Samsun Eğitim ve Araştırma Hastanesi Ortopedi ve Travmatoloji Kliniği, 55090 İlkadım, Samsun, Türkiye.
Jt Dis Relat Surg. 2022;33(3):538-546. doi: 10.52312/jdrs.2022.683. Epub 2022 Oct 6.
In this study, we aimed to compare the neutrophil-tolymphocyte ratio (NLR), red blood cell distribution width (RDW), and Nottingham Hip Fracture Score (NHFS) according to one-year mortality estimation after hip fracture surgery in elderly.

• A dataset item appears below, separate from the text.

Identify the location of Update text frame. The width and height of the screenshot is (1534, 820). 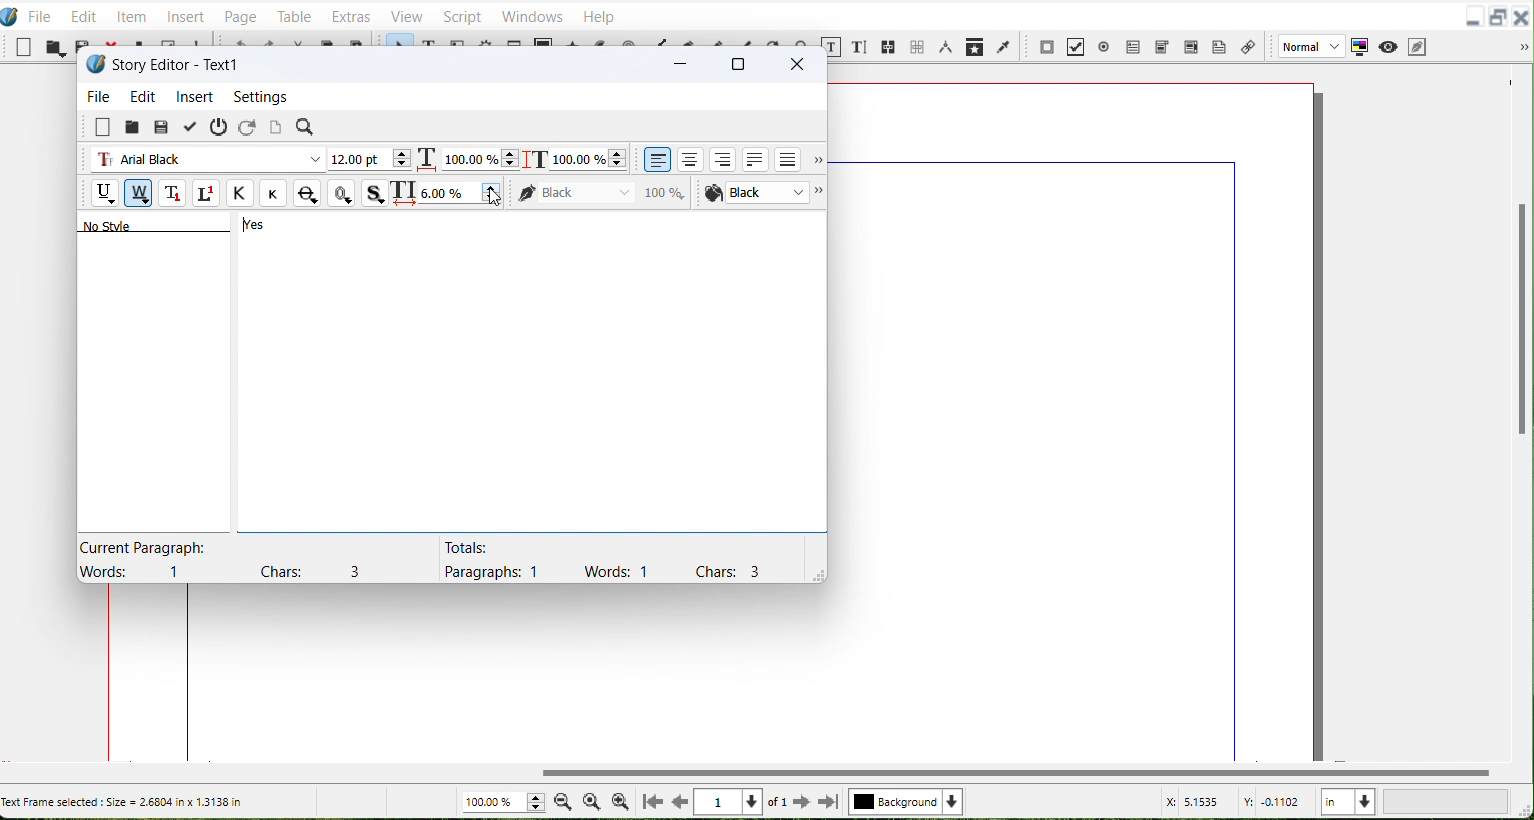
(190, 127).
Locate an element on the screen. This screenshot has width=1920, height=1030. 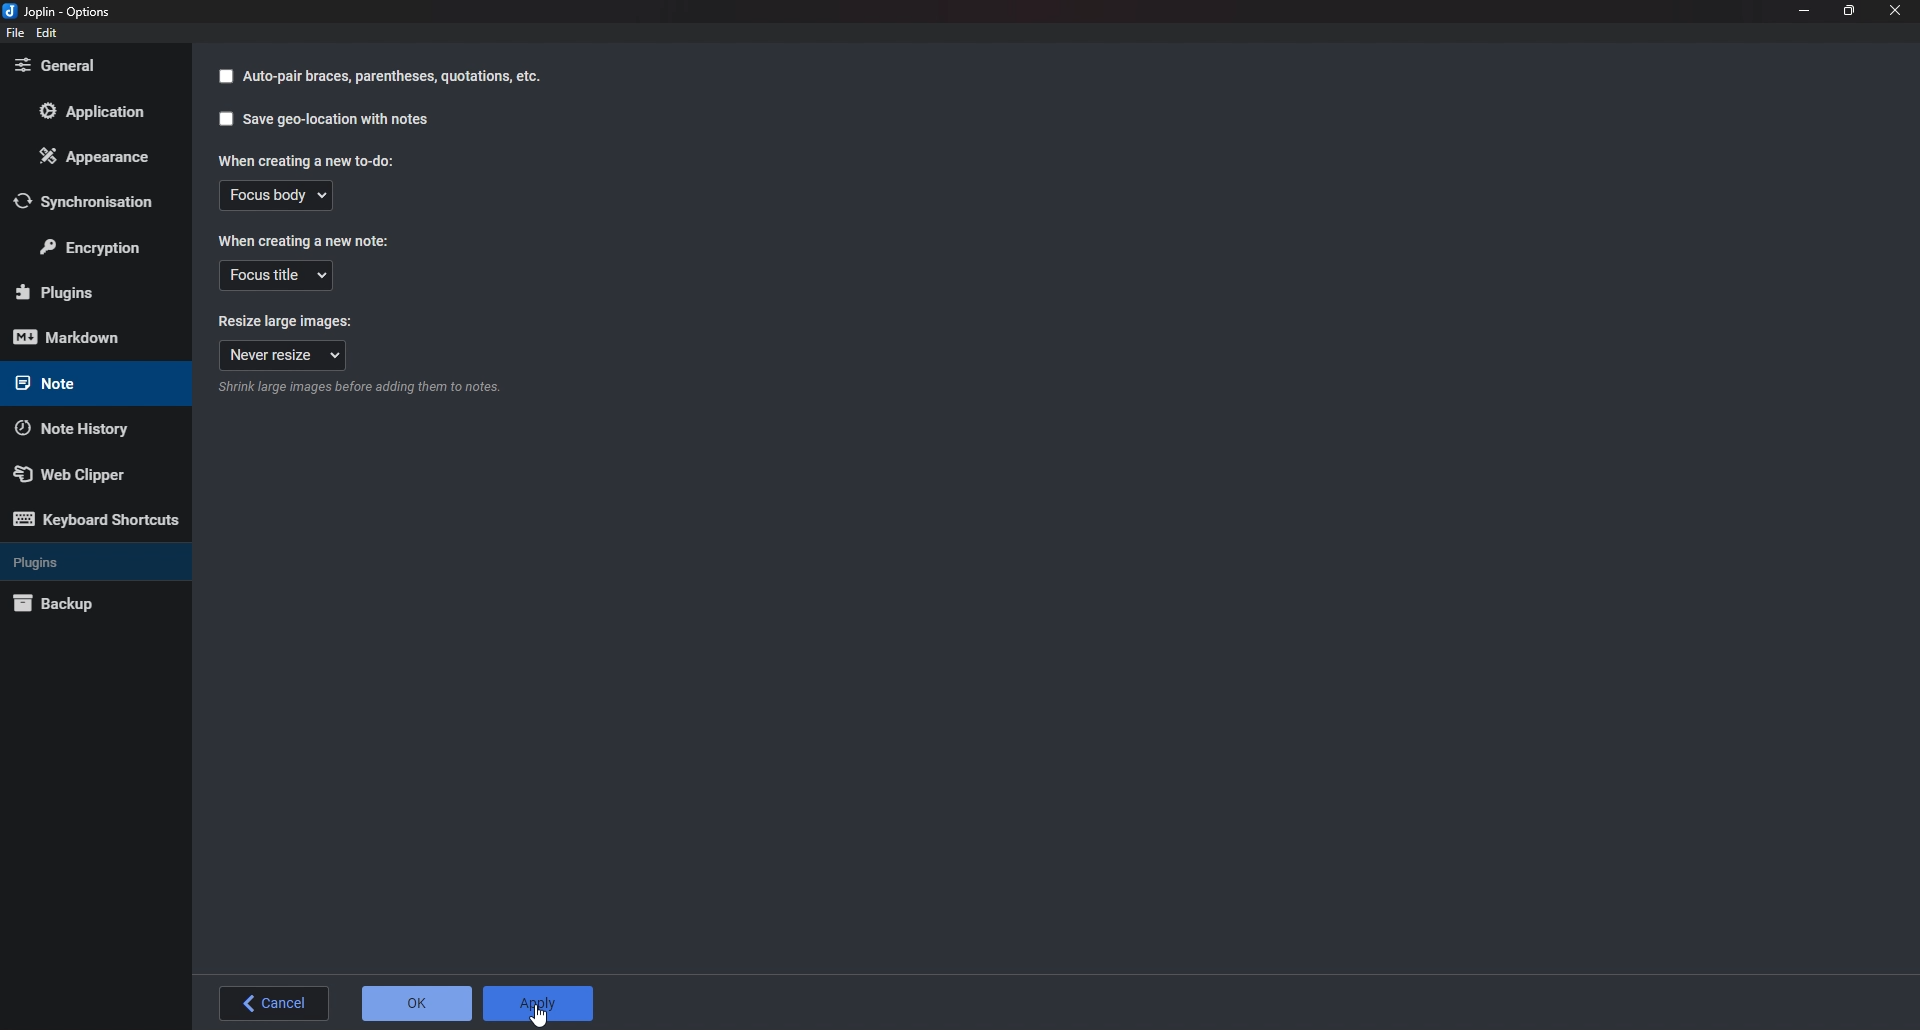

Between January 2015 and December 2019, a total of 190 elderly patients (63 males, 127 females; mean age: 82.8±6.1 years; range, 70 to 98 years) who were diagnosed with collum femoris fractures treated with hemiarthroplasty were included. The cohort was divided into two groups with NHFS ≤4 and >4 as the low- and high-risk patients, respectively and one-year mortality was assessed for both groups. The RDW was evaluated with blood values sampled on the day of admission. A cut-off of 14.5% was considered for the RDW values. The NLR values calculated on admission (NLR-D0) and postoperative Day 5 (NLR-D5) were considered the primary outcome measures.
A total of 46 patients (24.2%) developed any type of complication. The NLR values higher than 5 on Days 0 and 5 were more frequently seen in the complicated patients (p=0.0016 and p<0.001). There were significantly more patients with higher RDW values (>14.5%) in the complicated group (p<0.001). The median NHFS and the rate of patients with NHFS >4 were significantly higher in the complicated patients (p<0.001 for both). The NHFS value higher than 4 had a sensitivity of 87.7% and specificity of 84.0% in predicting mortality (area under the curve [AUC]=0.910, 95% confidence interval [CI]: 0.860-0.947, p<0.001). Estimation of mortality using an RDW cut-off value of >14.5 showed 87.7% and 80.0% sensitivity and specificity, respectively (95% CI: 0.789-0.904, p<0.001). The AUC of the NLR Day 5 using a cut-off value of >6.8 was 0.953 for the prediction of mortality (95% CI: 0.912-0.978, p<0.001).
Age, NLR Day 5 (>5), RDW (>14.5%) and NHFS (>4) were strongly associated with mortality prediction. The NHSF and RDW values had the highest and similar sensitivity merit, while the highest specificity was in NLR-D5. Therefore, NLR, RDW and NHFS values can be used to classify risk factors in estimating oneyear mortality rates in elderly patients operated for hip fractures. A multidisciplinary approach should be standardized in determining the risk factors before treatment in patients with hip fractures and in planning appropriate treatment for this risk.
本研究旨在比较中性粒细胞与淋巴细胞比值(NLR)、红细胞分布宽度(RDW)和诺丁汉髋关节骨折评分(NHFS),以评估老年髋部骨折患者术后一年的死亡率。
2015 年 1 月至 2019 年 12 月,共纳入 190 例接受人工髋关节置换术治疗股骨颈骨折的老年患者(男 63 例,女 127 例;平均年龄 82.8±6.1 岁;70-98 岁)。将患者分为 NHFS≤4 分和>4 分的低危和高危组,评估两组患者的一年死亡率。RDW 值通过入院时采集的血液值进行评估。RDW 值的截断值为 14.5%。入院时(NLR-D0)和术后第 5 天(NLR-D5)计算 NLR 值作为主要观察指标。
共有 46 例(24.2%)患者发生任何类型的并发症。复杂组患者 NLR 值在第 0 天和第 5 天均高于 5 的患者比例更高(p=0.0016 和 p<0.001)。复杂组中 RDW 值>14.5%的患者比例显著更高(p<0.001)。复杂组患者的中位 NHFS 值和 NHFS>4 分的患者比例均显著更高(均为 p<0.001)。NHFS 值>4 分预测死亡率的灵敏度为 87.7%,特异性为 84.0%(曲线下面积[AUC]:0.910,95%置信区间[CI]:0.860-0.947,p<0.001)。RDW 截断值>14.5%预测死亡率的灵敏度和特异性分别为 87.7%和 80.0%(95%CI:0.789-0.904,p<0.001)。NLR-D5 截断值>6.8 预测死亡率的 AUC 为 0.953(95%CI:0.912-0.978,p<0.001)。
年龄、NLR-D5(>5)、RDW(>14.5%)和 NHFS(>4)与死亡率预测密切相关。NHFS 和 RDW 值具有最高和相似的灵敏度,而 NLR-D5 的特异性最高。因此,NLR、RDW 和 NHFS 值可用于评估髋部骨折老年患者的一年死亡率的危险因素。在对髋部骨折患者进行治疗前,应采用多学科方法确定危险因素,并为该风险制定适当的治疗方案。